8 out of 10 (should have been a 9)
I’ll be keeping my old copy of The Warriors, just so I can have the film in the way God intended me to see it, but I won’t be tossing out this copy either. The film looks wonderful – crisp and bright in a way that it never did on WPIX, and miles better than the muddled original transfer. The Warriors is, because of its night setting, a dark film, but it’s also sort of a candy-colored one, which shines through here.
What stands out, though, is the sound. There’s a 5.1 mix that’s dynamic and exciting. The score booms, ramping up the excitement that Hill packs into his gangland fairytale.
9.2 out of 10
Nice chin. Close, but no Z’Dar.
Even though I have loved The Warriors for decades, I have known next to nothing about it outside of what happens in the movie itself. This special edition has opened up my head and shit knowledge right into it. We’re talking fact-packed fascination here.
Of course that means Laurent Bouzreau. Anytime I see his name pop up in the credits for a documentary on a DVD, I know I’m in for something good, and probably really in-depth. This is no exception. The making of The Warriors is filled with fascinating stories, and the cast of The Warriors has grown up to be fascinatingly bad looking. It’s pretty interesting to hear how well David Patrick Kelly claims to have come to terms with the shadow his bottle-clanking has cast over his career.
I agree. These new comic panel transitions are wholly shit.
There’s also an intro by Walter Hill, where he tries to explain himself for this new edition, and I don’t buy it. He doesn’t do a commentary, but honestly after the four part-documentary, he would probably be just repeating what we already heard.

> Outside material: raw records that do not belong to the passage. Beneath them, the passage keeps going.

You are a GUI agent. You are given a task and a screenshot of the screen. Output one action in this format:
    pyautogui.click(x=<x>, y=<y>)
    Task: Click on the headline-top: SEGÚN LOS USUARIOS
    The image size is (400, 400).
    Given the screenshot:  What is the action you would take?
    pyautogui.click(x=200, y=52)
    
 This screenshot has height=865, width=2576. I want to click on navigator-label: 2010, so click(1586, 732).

Finally, there’s a deleted scene that would have gone at the beginning of the film. By cutting it, Hill kept all the action at night, plus the scene is just giving us info we were getting later anyway.
9.0 out of 10
OK, what the hell is this? The original movie poster – that painting of the armies of the night, looking menacingly out at us, is classic. Why replace it with this trash? I know that a lot of this review might sound like the knee jerk reactions of a hyper sensitive fan, but I guarantee that anyone who sees the original art (check out the cover for Rockstar’s fantastic new game based on the movie) knows that it is superior in every way.